Ricordo che era estate e che mio padre ci aveva caricati tutti in macchina, perché sarebbe dovuto andare a prendere delle misure per alcuni lavori da fare nella loro casa.
Mio padre ha fatto il falegname per tutta la vita ed ha avuto a che fare sia con i clienti abituali, del paese, sia con i forestieri che, proprio in quegli anni, cominciavano ad acquistare vecchi casali per rimetterli a posto.
Allora lui avrà avuto una quarantina d’anni. Adesso ne ha quasi novanta.
Quel giorno prendemmo la strada che portava a Monte Segnale, la “montagna” più alta del paese, dalla quale si poteva ammirare il lago senza avere alcun ostacolo davanti.
Di quel breve viaggio ricordo soprattutto la curiosità che avevo per quell’evento un po’ strano: raramente il babbo, che lavorava per lo più nella sua bottega, ci portava con sé dai clienti.
Arrivammo in quel podere , che a me parve immenso, ebbi l’impressione di un castello, di una casa molto signorile.
Ci venne incontro un uomo dai capelli rossi, che in parte cominciavano già ad imbiancarsi.

Vicino a lui c’era una donna dagli occhi azzurri, con i capelli bianchi raccolti in uno chignon. Tutti e due avevano un bel sorriso.
L’uomo era vestito semplicemente, con una strana giacca azzurra, che a me sembrò quella di un militare (solo dopo anni scoprii che era una giacca cinese, identica a quella che in quello stesso periodo milioni di cinesi indossavano quotidianamente) ed aveva una adorabile erre moscia. Lei indossava dei jeans.
Non sapevo chi fossero, ma mi parvero subito molto simpatici.
Da quel momento in poi, furono il Professore e Annamaria, con i nomi che sentii utilizzare dal babbo e dalla mamma.

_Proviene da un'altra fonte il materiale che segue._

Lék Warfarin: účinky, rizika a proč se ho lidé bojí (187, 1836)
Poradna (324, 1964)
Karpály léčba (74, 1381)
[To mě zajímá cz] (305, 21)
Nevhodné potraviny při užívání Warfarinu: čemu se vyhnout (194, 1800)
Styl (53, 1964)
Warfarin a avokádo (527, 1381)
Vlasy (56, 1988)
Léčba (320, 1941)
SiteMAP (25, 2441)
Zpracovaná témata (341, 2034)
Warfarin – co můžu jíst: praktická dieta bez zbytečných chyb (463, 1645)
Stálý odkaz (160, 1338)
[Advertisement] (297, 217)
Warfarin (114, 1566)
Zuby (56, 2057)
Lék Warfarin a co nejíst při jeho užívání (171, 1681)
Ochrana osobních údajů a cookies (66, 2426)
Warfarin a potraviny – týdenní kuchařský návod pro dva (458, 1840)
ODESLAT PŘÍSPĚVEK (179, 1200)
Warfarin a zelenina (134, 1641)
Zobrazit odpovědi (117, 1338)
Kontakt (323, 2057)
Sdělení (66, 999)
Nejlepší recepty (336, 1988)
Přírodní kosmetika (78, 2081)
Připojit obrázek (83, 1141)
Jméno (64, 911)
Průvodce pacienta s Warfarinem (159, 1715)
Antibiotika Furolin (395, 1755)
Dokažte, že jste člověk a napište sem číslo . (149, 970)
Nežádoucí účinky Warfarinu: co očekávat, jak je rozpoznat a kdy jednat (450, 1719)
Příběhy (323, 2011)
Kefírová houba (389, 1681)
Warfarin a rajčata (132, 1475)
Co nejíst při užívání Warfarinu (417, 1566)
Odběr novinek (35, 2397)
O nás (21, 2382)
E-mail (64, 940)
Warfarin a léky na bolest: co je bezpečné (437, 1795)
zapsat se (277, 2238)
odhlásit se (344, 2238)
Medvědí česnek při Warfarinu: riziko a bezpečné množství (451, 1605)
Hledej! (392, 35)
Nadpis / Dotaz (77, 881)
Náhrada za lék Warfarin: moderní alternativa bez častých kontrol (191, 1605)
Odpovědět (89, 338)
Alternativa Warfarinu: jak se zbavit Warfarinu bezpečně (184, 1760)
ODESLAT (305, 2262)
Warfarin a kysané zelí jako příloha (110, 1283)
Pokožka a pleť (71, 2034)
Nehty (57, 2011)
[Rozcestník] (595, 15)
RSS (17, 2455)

Tra loro e tutta la nostra famiglia nacque una grande simpatia e dopo poco tempo anche un profondo affetto.
A partire da quell’estate loro due fecero parte in modo stabile del nostro orizzonte e sono restati lì fino a quando hanno vissuto.
A quei tempi ero una bambina curiosa ed esuberante, sempre pronta a fare domande su tutto. Credo di essere stata molto petulante, quasi insopportabile.
Portavo i capelli raccolti in trecce, avevo la pelle olivastra, i miei denti, appena ricresciuti dopo la perdita di quelli da latte, erano grossi e un po’ sporgenti.

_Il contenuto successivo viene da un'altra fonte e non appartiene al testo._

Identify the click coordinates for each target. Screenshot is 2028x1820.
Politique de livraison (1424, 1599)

Mia sorella mi prendeva spesso in giro, perché, secondo lei, somigliavo ad un castoro.

Non pensavo, però di avere fattezze simi a quelle delle bambine sudamericane e mi meravigliai moltissimo quando
Il Professore e Annamaria mi diedero un soprannome: l’India.

Di ritorno da uno dei loro viaggi in giro per il mondo (perché loro due erano continuamente in giro per il mondo a tenere conferenze) mi portarono un bel poncho bianco e turchese da una delle terre del Sudamerica. Ero gelosissima di quel regalo, tanto esotico, per il mio stile di vita di allora.
Mario (così si chiamava il Professore) ed Annamaria avevano sempre una risposta per le mie tante domande.

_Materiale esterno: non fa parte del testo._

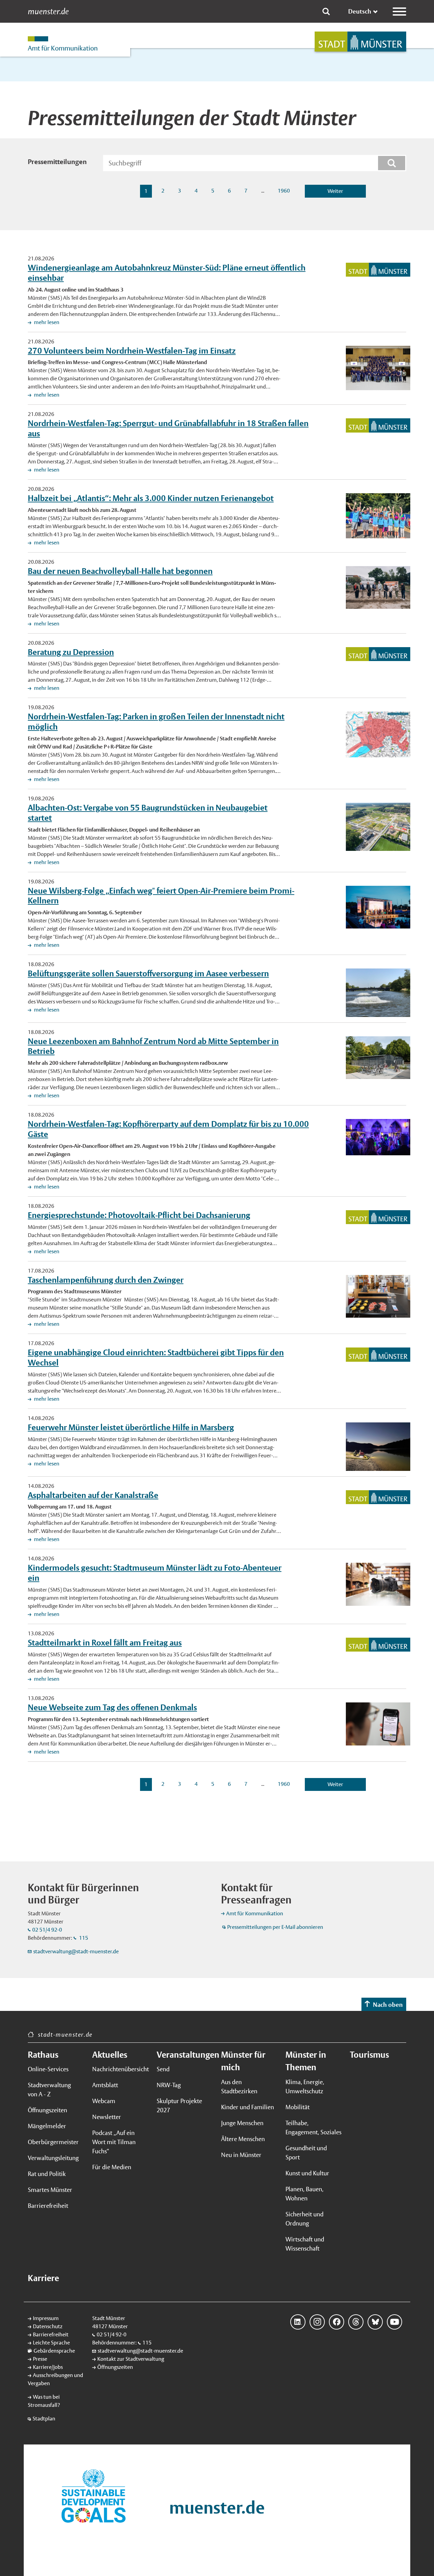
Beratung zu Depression (71, 652)
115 (83, 1938)
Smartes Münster (50, 2189)
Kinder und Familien (247, 2107)
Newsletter (106, 2116)
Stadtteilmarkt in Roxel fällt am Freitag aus (105, 1642)
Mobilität (297, 2107)
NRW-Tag (169, 2085)
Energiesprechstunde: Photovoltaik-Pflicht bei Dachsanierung (139, 1215)
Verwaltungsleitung (53, 2157)
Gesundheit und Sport (306, 2152)
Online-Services (48, 2069)
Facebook (336, 2322)
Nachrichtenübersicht (120, 2069)
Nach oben (388, 2004)
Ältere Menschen (243, 2138)
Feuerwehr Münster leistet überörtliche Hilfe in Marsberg (131, 1427)
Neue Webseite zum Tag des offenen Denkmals (112, 1707)
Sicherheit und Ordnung (304, 2219)
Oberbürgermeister (53, 2141)
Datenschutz (47, 2326)
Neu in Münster (241, 2154)
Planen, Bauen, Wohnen (304, 2193)
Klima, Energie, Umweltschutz (304, 2086)
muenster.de (48, 11)
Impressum (46, 2318)
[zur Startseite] (360, 42)
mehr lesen (46, 322)
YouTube (394, 2322)
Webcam (103, 2100)
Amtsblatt (105, 2085)
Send (163, 2069)
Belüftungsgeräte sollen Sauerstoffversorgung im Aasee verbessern (148, 973)
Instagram (317, 2322)
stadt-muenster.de (65, 2034)
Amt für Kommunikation (254, 1913)
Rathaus (43, 2055)
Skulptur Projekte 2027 (179, 2105)
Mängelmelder (47, 2126)
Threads (355, 2322)
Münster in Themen (305, 2061)
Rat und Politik (47, 2173)
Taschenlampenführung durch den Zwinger (105, 1279)
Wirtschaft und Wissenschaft (304, 2244)
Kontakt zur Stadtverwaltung (130, 2359)
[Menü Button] (399, 11)
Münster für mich (243, 2061)
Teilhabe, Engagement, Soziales (313, 2127)
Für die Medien (111, 2167)
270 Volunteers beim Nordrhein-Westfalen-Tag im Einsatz (132, 350)
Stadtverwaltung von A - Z (49, 2089)
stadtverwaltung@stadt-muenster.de (76, 1951)
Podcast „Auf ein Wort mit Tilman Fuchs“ (114, 2142)
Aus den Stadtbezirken (239, 2086)
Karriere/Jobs (48, 2367)
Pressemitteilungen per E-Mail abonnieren (275, 1927)
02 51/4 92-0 (47, 1929)
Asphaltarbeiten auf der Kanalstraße (93, 1495)
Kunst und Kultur (307, 2173)
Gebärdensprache (54, 2351)
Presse (40, 2359)
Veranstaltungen (185, 2055)
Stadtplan (44, 2418)
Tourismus (369, 2055)
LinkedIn (297, 2322)
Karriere (43, 2278)
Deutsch (359, 11)
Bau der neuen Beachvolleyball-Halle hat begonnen (120, 571)
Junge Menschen (242, 2122)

Mi insegnarono tante cose: la differenza tra il verbo “imparare” ed “insegnare”, che io utilizzavo senza fare molto caso alla loro diversità.

Mi affascinavano, quando spiegavano con una semplicità disarmante le tante cose che conoscevano. Non mi stancavo mai di ascoltare i tanti fatti che raccontavano con passione. Erano fortemente impegnati nella politica.

In casa ebbi modo di sentirli definire “comunisti”, con un’aria di cospirazione che, lì per lì, mi parve molto strana: infatti non capii nulla e nemmeno mi importava.

Con loro mi avviavo a prendere contatto per la prima volta in vita mia con la parola “cultura”.

Ponevo loro continuamente domande su domande.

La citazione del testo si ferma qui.